_Source extract:_
--------

Cassie Franklin has been Mayor of Everett since January 2018. (Courtesy of campaign)

Tensions flared between state agencies and Everett Mayor Cassie Franklin this month over a program to move people experiencing homelessness out of state-controlled right of ways after Franklin protested the placement of a handful of people in motels in Everett.

The ensuing volley of recriminations became another public example of a common problem: people want to see homeless encampments addressed but balk when the people who live in those encampments are moved into “their” communities.

The trouble began on November 4 when Mayor Franklin released a letter on social media channels calling out the Washington State Department of Transportation (WSDOT) for “placing a large number of the unsheltered population” into motels in Everett through the state’s Right of Way Initiative.

The Right of Way Initiative is a collaboration between WSDOT, the Department of Commerce and Washington State Patrol that’s meant to address encampments established on property adjacent to roadways that’s owned and controlled by WSDOT.

--------

_Information shown:_

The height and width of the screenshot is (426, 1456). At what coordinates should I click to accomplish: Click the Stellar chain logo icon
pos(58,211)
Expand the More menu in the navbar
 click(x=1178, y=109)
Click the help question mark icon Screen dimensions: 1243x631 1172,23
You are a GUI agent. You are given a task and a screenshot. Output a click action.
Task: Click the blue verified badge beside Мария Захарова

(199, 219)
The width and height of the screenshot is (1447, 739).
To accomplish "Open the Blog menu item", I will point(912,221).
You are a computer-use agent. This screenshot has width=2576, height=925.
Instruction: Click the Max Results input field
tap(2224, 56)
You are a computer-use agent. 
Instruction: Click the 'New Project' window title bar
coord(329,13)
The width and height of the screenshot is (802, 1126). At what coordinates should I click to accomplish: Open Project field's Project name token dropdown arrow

--------

_Stated task 1:_
According to the article on the Everett homelessness dispute, which three state bodies collaborate on the Right of Way Initiative?
_Stated task 2:_
Continue the article on the Everett homelessness dispute from the point at which it stops.

_Exercise answer 1:_
The Washington State Department of Transportation (WSDOT), the Department of Commerce, and the Washington State Patrol.

_Exercise answer 2:_
Franklin wrote that the state hadn’t communicated with city officials about the effort and accused the initiative of bringing people into the city from other areas. While she supported getting people experiencing homelessness into housing and shelter, housing people in Everett constituted “an unacceptable burden for our city to bear,” Franklin wrote.

“However, Everett is undertaking way too much responsibility for the homelessness crisis facing our region,” Franklin wrote.

In a response provided to the My Everett News, Julio Cortes, the manager of communications and marketing in Everett, said that it was “vital that Everett does not become a dumping ground for people from other parts of the state.”

According to the 2022 Snohomish County point-in-time count, a snapshot of homelessness conducted in January, a survey of people experiencing homelessness found that 289 people identified Everett as the last place they had spent the night. There were 1,184 people counted in Snohomish County, overall.

The three agencies involved in the initiative responded on Nov. 7, disputing Franklin’s statement demanding a public retraction and apology. The Right of Way Initiative and its nonprofit partners — Helping Hands and Volunteers of America Western Washington — were working in three encampments at the time and had placed only three people in Everett-based motels.

“We are deeply frustrated that the city and county did not reach out to have a conversation with our departments prior to publishing and publicly sharing false secondhand information across social media platforms,” read a letter signed by the three heads of the departments.

“We hope we can agree that constituents prefer to see government working together and not taking public shots at one another,” the letter reads toward the end.

That was not to be.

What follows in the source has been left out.